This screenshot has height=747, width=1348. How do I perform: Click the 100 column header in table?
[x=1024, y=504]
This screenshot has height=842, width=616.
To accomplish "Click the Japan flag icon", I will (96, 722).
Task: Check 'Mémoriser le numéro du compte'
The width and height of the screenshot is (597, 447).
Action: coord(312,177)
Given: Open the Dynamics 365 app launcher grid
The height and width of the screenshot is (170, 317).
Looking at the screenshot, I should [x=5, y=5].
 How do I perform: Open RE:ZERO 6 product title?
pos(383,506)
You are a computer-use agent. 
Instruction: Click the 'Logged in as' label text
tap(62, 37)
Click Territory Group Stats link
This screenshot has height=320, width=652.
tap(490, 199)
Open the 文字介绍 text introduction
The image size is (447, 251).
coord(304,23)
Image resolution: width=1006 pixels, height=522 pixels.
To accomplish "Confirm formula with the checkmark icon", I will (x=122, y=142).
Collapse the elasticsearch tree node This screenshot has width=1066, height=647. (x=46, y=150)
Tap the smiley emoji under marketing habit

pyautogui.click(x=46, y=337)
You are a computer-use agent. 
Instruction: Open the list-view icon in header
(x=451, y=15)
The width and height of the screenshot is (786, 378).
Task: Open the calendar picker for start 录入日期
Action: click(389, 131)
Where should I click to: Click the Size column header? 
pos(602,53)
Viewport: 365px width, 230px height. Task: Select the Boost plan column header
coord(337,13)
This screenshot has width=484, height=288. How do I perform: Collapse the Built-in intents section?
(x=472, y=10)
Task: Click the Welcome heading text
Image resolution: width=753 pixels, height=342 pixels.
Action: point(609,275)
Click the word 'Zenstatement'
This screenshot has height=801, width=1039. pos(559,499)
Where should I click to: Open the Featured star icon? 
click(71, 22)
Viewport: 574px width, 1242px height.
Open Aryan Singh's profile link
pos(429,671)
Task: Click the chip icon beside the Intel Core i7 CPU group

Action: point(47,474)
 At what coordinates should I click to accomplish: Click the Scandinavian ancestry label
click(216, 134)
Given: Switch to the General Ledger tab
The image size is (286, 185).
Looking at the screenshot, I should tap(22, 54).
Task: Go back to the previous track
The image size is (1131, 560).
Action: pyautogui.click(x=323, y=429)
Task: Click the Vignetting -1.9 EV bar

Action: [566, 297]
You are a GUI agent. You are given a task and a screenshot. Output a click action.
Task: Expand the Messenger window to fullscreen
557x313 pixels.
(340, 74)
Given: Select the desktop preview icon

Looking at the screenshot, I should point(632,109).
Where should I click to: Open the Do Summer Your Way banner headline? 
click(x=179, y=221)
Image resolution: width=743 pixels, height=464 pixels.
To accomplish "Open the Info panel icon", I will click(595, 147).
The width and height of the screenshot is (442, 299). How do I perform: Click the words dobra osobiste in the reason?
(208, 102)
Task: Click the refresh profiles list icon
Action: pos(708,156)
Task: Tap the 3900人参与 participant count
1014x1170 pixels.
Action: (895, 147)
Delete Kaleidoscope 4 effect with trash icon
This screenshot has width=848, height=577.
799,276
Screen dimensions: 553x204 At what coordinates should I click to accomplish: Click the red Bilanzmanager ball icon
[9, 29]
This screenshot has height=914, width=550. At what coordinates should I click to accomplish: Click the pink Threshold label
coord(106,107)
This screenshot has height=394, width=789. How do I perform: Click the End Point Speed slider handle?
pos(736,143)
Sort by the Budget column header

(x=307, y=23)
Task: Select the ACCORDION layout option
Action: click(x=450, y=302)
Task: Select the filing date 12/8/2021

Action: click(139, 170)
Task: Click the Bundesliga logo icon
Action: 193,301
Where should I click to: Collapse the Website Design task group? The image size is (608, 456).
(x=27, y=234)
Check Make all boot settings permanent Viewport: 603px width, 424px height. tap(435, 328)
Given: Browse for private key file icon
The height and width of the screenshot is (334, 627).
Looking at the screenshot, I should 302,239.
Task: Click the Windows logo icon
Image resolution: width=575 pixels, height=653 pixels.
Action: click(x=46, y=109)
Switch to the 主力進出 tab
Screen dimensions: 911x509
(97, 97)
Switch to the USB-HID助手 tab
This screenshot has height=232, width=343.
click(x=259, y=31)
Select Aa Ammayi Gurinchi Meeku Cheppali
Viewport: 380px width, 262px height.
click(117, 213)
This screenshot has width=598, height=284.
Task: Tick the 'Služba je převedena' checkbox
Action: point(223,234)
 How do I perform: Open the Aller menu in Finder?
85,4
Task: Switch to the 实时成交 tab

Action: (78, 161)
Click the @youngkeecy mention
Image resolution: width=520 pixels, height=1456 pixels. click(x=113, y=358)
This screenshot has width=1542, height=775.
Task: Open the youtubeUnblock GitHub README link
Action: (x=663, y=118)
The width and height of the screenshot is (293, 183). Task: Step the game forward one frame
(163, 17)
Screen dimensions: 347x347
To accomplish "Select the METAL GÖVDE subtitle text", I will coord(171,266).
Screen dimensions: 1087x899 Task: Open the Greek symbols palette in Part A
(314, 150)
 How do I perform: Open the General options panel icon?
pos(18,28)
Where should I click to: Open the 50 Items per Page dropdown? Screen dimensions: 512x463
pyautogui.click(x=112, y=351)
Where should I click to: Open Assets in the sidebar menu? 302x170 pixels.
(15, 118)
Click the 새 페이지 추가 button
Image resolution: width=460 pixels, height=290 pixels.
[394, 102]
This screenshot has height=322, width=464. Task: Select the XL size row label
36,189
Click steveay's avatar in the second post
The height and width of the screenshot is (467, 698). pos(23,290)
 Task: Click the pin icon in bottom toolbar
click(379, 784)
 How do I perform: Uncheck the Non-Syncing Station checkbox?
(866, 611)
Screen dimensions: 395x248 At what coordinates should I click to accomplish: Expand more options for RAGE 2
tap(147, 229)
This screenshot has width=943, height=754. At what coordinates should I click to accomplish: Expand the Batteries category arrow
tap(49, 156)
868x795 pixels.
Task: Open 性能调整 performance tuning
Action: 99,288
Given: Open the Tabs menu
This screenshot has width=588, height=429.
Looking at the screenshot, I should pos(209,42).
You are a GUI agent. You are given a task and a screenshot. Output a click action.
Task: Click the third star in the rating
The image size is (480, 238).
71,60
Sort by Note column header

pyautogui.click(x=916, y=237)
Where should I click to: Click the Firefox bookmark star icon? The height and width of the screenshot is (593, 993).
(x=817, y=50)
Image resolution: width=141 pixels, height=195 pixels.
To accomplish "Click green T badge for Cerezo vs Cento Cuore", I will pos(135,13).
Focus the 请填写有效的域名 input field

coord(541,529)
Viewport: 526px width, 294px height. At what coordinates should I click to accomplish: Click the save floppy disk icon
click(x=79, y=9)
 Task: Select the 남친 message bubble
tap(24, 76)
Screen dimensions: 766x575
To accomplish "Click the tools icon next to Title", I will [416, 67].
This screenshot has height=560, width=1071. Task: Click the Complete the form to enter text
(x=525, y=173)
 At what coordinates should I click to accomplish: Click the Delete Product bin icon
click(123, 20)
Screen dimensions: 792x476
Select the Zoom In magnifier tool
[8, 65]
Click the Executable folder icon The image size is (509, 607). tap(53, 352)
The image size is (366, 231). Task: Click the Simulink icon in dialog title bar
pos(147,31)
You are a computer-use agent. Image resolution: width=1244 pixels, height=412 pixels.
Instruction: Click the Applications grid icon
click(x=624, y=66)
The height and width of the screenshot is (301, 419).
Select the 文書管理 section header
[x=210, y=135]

DESCRIPTION OF THE TASK: Each line from the one containing "Click the Executable" down to the final line of the listing must appear in the answer exactly as written, and no other line may.

EXERCISE SOLUTION:
Click the Executable folder icon The image size is (509, 607). tap(53, 352)
The image size is (366, 231). Task: Click the Simulink icon in dialog title bar
pos(147,31)
You are a computer-use agent. Image resolution: width=1244 pixels, height=412 pixels.
Instruction: Click the Applications grid icon
click(x=624, y=66)
The height and width of the screenshot is (301, 419).
Select the 文書管理 section header
[x=210, y=135]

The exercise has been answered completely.